Copy nothing from the entries below except the lines from the one containing "Task: Click the @FixedFloat" through the one containing "Task: Click the Online Store text in header", and copy those exactly.

[SUPPLIED MATERIAL]
++++

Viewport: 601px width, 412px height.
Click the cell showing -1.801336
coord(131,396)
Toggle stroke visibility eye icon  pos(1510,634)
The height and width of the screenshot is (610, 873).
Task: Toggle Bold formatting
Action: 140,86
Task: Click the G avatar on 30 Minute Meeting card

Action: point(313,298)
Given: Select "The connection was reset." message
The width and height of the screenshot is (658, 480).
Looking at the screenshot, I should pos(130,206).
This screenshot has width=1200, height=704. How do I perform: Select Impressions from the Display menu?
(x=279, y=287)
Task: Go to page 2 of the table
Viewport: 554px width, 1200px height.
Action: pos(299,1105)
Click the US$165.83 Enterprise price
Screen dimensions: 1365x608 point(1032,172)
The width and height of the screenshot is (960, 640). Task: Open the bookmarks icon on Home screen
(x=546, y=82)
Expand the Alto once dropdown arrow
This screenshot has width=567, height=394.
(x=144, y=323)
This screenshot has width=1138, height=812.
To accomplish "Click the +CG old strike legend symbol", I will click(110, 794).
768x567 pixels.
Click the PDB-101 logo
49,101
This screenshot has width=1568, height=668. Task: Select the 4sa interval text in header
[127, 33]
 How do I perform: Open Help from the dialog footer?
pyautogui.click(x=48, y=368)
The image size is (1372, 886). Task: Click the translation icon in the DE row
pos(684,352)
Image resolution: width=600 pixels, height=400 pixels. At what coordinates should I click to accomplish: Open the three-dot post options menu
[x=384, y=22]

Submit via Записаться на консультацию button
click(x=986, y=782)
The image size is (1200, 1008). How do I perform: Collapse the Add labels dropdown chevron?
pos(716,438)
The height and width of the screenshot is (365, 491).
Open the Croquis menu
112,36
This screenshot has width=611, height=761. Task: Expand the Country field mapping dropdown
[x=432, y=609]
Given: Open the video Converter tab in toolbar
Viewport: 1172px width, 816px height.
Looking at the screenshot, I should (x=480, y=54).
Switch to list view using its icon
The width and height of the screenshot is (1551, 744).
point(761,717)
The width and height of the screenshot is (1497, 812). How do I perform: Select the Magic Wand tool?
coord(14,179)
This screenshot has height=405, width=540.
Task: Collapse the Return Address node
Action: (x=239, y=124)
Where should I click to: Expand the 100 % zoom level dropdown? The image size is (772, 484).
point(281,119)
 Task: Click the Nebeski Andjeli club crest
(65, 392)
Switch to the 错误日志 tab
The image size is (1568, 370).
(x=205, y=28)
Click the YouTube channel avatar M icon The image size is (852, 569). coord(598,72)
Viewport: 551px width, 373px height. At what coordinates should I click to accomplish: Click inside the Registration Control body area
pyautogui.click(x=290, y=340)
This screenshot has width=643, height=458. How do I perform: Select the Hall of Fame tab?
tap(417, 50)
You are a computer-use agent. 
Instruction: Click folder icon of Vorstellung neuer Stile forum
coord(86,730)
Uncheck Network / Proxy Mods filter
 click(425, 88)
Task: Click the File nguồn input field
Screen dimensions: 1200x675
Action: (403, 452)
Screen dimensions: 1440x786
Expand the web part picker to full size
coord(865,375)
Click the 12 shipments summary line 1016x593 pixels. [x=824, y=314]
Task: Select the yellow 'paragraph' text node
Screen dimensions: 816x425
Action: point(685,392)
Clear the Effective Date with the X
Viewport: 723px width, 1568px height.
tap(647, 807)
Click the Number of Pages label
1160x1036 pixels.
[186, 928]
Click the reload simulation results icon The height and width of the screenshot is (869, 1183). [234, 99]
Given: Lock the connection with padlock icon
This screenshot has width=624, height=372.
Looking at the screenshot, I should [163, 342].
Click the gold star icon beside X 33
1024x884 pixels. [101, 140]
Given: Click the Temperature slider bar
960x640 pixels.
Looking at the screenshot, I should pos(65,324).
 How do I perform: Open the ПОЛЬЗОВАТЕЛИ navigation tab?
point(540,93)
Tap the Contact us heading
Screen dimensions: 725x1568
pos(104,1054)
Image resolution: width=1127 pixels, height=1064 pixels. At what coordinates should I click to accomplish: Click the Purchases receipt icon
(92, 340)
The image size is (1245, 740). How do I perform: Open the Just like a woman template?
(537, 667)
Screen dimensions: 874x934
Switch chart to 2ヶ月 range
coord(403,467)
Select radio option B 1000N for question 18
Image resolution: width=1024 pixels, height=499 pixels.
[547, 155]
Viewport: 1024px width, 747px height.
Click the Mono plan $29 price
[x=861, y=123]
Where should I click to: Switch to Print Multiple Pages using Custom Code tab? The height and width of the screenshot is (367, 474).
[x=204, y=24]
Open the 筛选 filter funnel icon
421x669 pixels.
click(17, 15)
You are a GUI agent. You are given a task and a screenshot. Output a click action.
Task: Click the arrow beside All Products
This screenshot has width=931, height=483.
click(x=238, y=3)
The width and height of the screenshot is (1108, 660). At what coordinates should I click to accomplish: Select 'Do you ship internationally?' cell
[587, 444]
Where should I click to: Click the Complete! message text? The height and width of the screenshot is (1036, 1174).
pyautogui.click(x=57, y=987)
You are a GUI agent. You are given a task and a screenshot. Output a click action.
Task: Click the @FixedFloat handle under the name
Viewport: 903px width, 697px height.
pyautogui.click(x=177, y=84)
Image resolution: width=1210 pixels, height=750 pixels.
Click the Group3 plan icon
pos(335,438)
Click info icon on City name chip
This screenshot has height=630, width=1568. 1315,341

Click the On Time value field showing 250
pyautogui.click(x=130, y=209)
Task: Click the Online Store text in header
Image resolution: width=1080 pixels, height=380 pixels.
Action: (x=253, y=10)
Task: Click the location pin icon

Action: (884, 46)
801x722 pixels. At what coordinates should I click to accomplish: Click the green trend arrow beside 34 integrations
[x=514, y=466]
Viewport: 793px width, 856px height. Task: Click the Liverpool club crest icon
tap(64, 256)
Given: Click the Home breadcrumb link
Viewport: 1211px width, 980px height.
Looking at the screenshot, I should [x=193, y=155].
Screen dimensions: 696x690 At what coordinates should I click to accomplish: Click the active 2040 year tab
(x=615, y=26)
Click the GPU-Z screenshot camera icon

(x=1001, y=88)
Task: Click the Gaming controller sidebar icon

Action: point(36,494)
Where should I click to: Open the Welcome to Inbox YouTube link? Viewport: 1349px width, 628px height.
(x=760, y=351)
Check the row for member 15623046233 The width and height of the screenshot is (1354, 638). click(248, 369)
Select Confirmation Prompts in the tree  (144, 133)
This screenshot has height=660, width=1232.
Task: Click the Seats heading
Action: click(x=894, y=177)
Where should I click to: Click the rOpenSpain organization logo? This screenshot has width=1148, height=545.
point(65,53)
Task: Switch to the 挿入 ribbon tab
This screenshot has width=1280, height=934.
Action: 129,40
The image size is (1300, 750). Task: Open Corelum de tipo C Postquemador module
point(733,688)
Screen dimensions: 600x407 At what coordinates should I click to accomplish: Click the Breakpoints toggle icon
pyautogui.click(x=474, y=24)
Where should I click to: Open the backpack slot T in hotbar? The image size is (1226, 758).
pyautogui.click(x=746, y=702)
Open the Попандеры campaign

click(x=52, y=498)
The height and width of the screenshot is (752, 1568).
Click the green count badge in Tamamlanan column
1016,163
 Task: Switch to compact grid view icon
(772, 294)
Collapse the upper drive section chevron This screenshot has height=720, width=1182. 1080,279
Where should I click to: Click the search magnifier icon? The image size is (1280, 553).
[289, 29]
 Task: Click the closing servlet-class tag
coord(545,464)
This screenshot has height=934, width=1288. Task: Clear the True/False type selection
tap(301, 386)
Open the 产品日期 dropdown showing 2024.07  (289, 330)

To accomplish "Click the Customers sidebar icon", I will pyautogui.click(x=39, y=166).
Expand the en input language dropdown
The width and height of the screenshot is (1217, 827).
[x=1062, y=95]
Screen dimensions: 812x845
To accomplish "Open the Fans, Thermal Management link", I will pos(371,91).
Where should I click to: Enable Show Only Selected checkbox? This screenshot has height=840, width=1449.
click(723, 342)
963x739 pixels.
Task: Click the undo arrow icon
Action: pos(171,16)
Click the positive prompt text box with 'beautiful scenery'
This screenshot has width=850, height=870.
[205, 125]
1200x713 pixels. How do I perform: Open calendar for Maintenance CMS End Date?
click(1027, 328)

++++

[REPLY]
Task: Click the @FixedFloat handle under the name
Viewport: 903px width, 697px height.
pyautogui.click(x=177, y=84)
Image resolution: width=1210 pixels, height=750 pixels.
Click the Group3 plan icon
pos(335,438)
Click info icon on City name chip
This screenshot has height=630, width=1568. 1315,341

Click the On Time value field showing 250
pyautogui.click(x=130, y=209)
Task: Click the Online Store text in header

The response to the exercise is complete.